Artist editors (of whom DC had several in those years) might have picked up a pencil and offered dueling ideas occasionally, or more often took Carmine’s sketches and drew over them, preserving the dynamic and adding detail and expression. I watched Joe Orlando do that many, many times, to great effect. And there were times when editors brought in a finished piece of art they’d been offered as a potential cover for approval; I watched that happen with Wrightson and Kaluta pieces, and I’m sure there others.
And there were artists who were regularly in the office who were invited into those meetings, most often the principal cover artists of a period; Neal Adams, Nick Cardy, others. (Joe Kubert was, of course, both editor and cover artist on his titles; I never got to watch him and Carmine work up a cover but it must have been a joy to see.). And when the artist returned with the cover, it was brought into Carmine for inspection and approval.
I don’t know what happened with that JLA cover, but I can imagine Carmine looking at Gil’s version, wagging his cigar in disappointment, and asking Neal to come in from his workspace a few offices away to fix it. Neal might have even volunteered to do a new version. And I’d lay a side bet that editor Julie Schwartz would have been silently shaking his head, unconvinced that it made a damn bit of difference. And, of course, no one knows whether it did.

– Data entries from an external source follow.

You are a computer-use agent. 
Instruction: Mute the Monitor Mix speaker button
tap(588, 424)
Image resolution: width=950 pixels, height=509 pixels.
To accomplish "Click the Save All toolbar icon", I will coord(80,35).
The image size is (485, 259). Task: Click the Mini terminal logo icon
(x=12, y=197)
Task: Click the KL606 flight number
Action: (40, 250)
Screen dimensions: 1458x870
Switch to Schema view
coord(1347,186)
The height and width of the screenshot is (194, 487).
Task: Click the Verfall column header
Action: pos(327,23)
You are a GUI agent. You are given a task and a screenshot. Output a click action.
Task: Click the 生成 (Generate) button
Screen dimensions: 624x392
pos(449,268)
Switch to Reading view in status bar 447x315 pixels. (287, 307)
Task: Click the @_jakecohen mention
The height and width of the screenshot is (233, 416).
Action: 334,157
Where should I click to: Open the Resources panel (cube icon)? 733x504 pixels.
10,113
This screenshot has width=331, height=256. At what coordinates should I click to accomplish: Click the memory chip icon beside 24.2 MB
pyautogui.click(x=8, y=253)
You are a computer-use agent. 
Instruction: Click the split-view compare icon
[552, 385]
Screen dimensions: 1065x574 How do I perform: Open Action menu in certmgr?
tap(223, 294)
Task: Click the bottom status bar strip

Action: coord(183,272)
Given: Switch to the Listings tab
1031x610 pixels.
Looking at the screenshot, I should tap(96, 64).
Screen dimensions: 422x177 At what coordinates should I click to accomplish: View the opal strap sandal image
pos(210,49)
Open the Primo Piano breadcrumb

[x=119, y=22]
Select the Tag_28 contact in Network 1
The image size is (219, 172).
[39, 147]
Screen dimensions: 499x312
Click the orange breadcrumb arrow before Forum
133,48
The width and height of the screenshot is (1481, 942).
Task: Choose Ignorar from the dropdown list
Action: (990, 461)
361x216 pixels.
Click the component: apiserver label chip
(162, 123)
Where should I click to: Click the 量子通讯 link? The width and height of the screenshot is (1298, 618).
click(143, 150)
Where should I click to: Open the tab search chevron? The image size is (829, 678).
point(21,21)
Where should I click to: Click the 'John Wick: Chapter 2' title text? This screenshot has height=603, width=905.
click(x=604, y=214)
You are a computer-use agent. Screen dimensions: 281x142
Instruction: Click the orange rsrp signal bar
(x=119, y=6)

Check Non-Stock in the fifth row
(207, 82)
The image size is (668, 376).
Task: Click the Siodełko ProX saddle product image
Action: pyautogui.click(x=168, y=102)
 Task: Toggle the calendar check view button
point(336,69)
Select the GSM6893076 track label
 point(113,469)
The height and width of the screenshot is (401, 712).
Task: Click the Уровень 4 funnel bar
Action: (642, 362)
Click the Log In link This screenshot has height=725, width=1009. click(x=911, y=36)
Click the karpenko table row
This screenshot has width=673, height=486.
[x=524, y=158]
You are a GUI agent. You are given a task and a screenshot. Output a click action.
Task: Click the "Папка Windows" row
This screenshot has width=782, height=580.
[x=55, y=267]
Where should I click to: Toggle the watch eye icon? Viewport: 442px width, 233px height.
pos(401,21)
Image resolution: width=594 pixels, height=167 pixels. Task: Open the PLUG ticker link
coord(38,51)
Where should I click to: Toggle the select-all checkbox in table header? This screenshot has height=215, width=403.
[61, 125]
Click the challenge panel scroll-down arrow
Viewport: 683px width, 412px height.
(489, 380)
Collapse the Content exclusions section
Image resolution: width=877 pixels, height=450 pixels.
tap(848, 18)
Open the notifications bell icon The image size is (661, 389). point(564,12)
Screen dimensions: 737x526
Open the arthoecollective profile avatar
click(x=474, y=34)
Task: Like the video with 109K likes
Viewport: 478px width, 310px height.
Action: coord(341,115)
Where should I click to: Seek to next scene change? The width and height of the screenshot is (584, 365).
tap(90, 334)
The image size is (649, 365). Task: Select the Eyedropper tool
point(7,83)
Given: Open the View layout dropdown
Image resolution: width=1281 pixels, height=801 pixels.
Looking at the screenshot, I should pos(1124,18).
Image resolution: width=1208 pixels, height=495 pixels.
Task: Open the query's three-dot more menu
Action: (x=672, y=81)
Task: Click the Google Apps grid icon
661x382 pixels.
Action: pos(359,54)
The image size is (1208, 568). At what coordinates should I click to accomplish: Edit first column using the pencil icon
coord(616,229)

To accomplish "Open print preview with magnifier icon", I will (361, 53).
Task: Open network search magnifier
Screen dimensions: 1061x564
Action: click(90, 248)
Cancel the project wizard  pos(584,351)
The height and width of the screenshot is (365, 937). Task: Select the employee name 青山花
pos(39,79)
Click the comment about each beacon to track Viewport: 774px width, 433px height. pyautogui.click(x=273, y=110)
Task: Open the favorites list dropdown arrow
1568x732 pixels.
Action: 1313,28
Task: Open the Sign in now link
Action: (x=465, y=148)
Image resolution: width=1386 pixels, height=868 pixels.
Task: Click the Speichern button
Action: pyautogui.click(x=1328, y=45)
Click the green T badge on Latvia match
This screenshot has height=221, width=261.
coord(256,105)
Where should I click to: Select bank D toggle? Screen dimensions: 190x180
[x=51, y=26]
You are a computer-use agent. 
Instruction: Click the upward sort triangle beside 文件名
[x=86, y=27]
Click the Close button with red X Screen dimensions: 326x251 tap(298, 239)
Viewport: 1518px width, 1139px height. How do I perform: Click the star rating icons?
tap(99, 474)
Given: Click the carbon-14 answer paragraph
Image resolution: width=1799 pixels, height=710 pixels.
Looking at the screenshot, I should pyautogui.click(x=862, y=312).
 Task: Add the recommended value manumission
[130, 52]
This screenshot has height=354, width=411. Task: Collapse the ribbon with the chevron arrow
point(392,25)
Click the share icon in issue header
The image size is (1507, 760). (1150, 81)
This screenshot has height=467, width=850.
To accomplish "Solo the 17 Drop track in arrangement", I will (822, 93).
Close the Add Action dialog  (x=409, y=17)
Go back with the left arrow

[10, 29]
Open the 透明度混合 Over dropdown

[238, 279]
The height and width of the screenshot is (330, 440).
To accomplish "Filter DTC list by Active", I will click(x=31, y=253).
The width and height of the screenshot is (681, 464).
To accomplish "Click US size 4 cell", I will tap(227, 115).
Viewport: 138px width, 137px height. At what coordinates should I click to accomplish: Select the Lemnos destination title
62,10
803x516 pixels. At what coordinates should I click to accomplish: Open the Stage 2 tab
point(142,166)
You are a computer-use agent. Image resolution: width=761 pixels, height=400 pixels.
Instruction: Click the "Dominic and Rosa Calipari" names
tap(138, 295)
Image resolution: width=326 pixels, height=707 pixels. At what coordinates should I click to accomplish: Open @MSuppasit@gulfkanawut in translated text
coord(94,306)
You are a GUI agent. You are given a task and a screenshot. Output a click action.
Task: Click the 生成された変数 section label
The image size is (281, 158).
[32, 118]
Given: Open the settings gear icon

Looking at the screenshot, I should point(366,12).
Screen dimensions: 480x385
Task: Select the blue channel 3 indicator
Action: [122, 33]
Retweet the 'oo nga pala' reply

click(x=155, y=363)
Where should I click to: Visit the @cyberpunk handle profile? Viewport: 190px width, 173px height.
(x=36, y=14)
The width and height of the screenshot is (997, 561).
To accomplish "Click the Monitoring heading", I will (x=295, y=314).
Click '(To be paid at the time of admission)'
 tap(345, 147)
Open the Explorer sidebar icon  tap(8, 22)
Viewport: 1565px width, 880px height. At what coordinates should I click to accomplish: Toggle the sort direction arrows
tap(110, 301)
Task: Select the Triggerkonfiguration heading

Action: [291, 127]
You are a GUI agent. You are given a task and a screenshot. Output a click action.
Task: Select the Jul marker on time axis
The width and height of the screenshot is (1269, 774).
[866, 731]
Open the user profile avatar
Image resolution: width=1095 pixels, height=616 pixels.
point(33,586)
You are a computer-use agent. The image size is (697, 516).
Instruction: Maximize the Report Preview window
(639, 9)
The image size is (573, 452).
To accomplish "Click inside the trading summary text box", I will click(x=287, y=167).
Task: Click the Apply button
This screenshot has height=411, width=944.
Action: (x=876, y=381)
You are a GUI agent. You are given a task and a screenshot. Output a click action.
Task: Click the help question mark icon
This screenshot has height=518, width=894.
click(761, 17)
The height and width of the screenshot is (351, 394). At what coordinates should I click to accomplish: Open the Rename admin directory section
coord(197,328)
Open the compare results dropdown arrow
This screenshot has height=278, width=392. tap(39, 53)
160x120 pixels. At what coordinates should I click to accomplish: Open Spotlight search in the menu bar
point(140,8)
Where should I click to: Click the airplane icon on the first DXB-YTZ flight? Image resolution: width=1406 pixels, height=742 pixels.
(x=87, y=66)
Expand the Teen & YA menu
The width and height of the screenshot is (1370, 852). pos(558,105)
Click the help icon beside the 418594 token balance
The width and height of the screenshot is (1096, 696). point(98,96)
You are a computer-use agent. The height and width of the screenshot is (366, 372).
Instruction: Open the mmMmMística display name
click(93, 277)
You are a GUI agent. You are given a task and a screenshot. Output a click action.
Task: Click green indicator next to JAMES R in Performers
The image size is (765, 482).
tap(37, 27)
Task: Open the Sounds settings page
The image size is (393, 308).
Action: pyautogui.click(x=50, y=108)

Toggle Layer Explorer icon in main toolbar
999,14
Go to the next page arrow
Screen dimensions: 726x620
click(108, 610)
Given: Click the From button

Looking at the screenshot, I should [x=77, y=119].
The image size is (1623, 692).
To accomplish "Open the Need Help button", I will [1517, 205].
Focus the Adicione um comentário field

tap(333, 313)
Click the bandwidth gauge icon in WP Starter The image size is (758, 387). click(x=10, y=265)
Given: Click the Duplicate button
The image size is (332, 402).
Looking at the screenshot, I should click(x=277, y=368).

Ditko’s corner box was a stroke of genius on his part. By the time I first began to read comics on regular basis in 1981, you had countered Marvel nicely with Milton Glaser’s DC Bullet. Both were equally innovative to my nine-year-old self. I would say that they attracted me as much as the covers. At the time, my local UtoteM convenience store would display comics laying on their back, just below the magazines, so the corner boxes and bullets were essential for easier browsing.
Looking back on the whole process, it was a good thing that Carmine focused so much on the covers. The Secret Society of Super-Villains offered some of the best ones at the time. They were highly dynamic and featured unusual character angles. You never quite knew what you were getting each month, and I suspect that proved to be an enticing incentive for readers of the time.